start Source records
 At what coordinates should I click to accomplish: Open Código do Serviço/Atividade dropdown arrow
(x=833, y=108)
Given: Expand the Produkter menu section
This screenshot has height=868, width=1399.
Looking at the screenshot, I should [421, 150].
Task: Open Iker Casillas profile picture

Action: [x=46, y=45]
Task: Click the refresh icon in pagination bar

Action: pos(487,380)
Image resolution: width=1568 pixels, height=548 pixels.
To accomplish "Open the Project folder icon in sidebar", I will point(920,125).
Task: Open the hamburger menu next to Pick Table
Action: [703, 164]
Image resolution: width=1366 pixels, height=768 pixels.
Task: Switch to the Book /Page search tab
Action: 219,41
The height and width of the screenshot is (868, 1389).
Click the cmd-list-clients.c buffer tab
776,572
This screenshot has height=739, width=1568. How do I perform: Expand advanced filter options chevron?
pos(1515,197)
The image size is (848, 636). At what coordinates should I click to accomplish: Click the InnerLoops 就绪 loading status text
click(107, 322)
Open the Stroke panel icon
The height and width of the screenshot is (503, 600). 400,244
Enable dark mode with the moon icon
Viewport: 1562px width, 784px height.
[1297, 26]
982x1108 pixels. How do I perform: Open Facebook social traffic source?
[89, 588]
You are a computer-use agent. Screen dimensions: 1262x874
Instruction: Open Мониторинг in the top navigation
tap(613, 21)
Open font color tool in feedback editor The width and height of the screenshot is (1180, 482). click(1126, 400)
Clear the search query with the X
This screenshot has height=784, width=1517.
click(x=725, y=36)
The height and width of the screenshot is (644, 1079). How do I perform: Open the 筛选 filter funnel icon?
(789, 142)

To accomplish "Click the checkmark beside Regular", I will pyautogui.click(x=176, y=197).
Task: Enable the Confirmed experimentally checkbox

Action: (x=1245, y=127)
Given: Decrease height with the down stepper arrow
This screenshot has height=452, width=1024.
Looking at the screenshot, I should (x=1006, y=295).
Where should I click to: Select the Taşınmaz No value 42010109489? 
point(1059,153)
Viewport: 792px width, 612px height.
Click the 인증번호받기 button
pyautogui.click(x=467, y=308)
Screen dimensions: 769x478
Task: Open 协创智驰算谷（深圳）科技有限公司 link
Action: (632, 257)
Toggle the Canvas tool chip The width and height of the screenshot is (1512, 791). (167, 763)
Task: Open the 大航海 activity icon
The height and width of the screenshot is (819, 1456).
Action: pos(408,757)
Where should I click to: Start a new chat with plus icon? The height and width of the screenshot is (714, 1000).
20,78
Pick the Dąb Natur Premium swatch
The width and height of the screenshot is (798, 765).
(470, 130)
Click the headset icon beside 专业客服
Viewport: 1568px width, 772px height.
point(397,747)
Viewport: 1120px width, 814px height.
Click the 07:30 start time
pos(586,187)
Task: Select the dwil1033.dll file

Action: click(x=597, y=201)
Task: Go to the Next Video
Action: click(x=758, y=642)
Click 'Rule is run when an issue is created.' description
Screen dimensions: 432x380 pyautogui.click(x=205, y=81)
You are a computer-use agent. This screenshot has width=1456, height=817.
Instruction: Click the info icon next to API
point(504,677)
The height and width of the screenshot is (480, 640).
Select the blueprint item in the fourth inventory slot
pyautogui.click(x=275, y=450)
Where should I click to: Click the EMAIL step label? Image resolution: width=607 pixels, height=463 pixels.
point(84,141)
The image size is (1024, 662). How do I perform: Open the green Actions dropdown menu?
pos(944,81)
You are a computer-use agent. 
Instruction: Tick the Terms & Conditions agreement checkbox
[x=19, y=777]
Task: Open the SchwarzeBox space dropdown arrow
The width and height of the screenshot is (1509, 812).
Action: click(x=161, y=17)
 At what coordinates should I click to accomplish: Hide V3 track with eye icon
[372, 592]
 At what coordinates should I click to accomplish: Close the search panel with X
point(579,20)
end Source records
:: Goal of the exercise ::
Rewrite the material above as a numbered list, one line per item, and drop any blank lines.

:: In response ::
1.  At what coordinates should I click to accomplish: Open Código do Serviço/Atividade dropdown arrow
2. (x=833, y=108)
3. Given: Expand the Produkter menu section
4. This screenshot has height=868, width=1399.
5. Looking at the screenshot, I should [421, 150].
6. Task: Open Iker Casillas profile picture
7. Action: [x=46, y=45]
8. Task: Click the refresh icon in pagination bar
9. Action: pos(487,380)
10. Image resolution: width=1568 pixels, height=548 pixels.
11. To accomplish "Open the Project folder icon in sidebar", I will point(920,125).
12. Task: Open the hamburger menu next to Pick Table
13. Action: [703, 164]
14. Image resolution: width=1366 pixels, height=768 pixels.
15. Task: Switch to the Book /Page search tab
16. Action: 219,41
17. The height and width of the screenshot is (868, 1389).
18. Click the cmd-list-clients.c buffer tab
19. 776,572
20. This screenshot has height=739, width=1568. How do I perform: Expand advanced filter options chevron?
21. pos(1515,197)
22. The image size is (848, 636). At what coordinates should I click to accomplish: Click the InnerLoops 就绪 loading status text
23. click(107, 322)
24. Open the Stroke panel icon
25. The height and width of the screenshot is (503, 600). 400,244
26. Enable dark mode with the moon icon
27. Viewport: 1562px width, 784px height.
28. [1297, 26]
29. 982x1108 pixels. How do I perform: Open Facebook social traffic source?
30. [89, 588]
31. You are a computer-use agent. Screen dimensions: 1262x874
32. Instruction: Open Мониторинг in the top navigation
33. tap(613, 21)
34. Open font color tool in feedback editor The width and height of the screenshot is (1180, 482). click(1126, 400)
35. Clear the search query with the X
36. This screenshot has height=784, width=1517.
37. click(x=725, y=36)
38. The height and width of the screenshot is (644, 1079). How do I perform: Open the 筛选 filter funnel icon?
39. (789, 142)
40. To accomplish "Click the checkmark beside Regular", I will pyautogui.click(x=176, y=197).
41. Task: Enable the Confirmed experimentally checkbox
42. Action: (x=1245, y=127)
43. Given: Decrease height with the down stepper arrow
44. This screenshot has height=452, width=1024.
45. Looking at the screenshot, I should (x=1006, y=295).
46. Where should I click to: Select the Taşınmaz No value 42010109489? 
47. point(1059,153)
48. Viewport: 792px width, 612px height.
49. Click the 인증번호받기 button
50. pyautogui.click(x=467, y=308)
51. Screen dimensions: 769x478
52. Task: Open 协创智驰算谷（深圳）科技有限公司 link
53. Action: (632, 257)
54. Toggle the Canvas tool chip The width and height of the screenshot is (1512, 791). (167, 763)
55. Task: Open the 大航海 activity icon
56. The height and width of the screenshot is (819, 1456).
57. Action: pos(408,757)
58. Where should I click to: Start a new chat with plus icon? The height and width of the screenshot is (714, 1000).
59. 20,78
60. Pick the Dąb Natur Premium swatch
61. The width and height of the screenshot is (798, 765).
62. (470, 130)
63. Click the headset icon beside 专业客服
64. Viewport: 1568px width, 772px height.
65. point(397,747)
66. Viewport: 1120px width, 814px height.
67. Click the 07:30 start time
68. pos(586,187)
69. Task: Select the dwil1033.dll file
70. Action: click(x=597, y=201)
71. Task: Go to the Next Video
72. Action: click(x=758, y=642)
73. Click 'Rule is run when an issue is created.' description
74. Screen dimensions: 432x380 pyautogui.click(x=205, y=81)
75. You are a computer-use agent. This screenshot has width=1456, height=817.
76. Instruction: Click the info icon next to API
77. point(504,677)
78. The height and width of the screenshot is (480, 640).
79. Select the blueprint item in the fourth inventory slot
80. pyautogui.click(x=275, y=450)
81. Where should I click to: Click the EMAIL step label? Image resolution: width=607 pixels, height=463 pixels.
82. point(84,141)
83. The image size is (1024, 662). How do I perform: Open the green Actions dropdown menu?
84. pos(944,81)
85. You are a computer-use agent. 
86. Instruction: Tick the Terms & Conditions agreement checkbox
87. [x=19, y=777]
88. Task: Open the SchwarzeBox space dropdown arrow
89. The width and height of the screenshot is (1509, 812).
90. Action: click(x=161, y=17)
91.  At what coordinates should I click to accomplish: Hide V3 track with eye icon
92. [372, 592]
93.  At what coordinates should I click to accomplish: Close the search panel with X
94. point(579,20)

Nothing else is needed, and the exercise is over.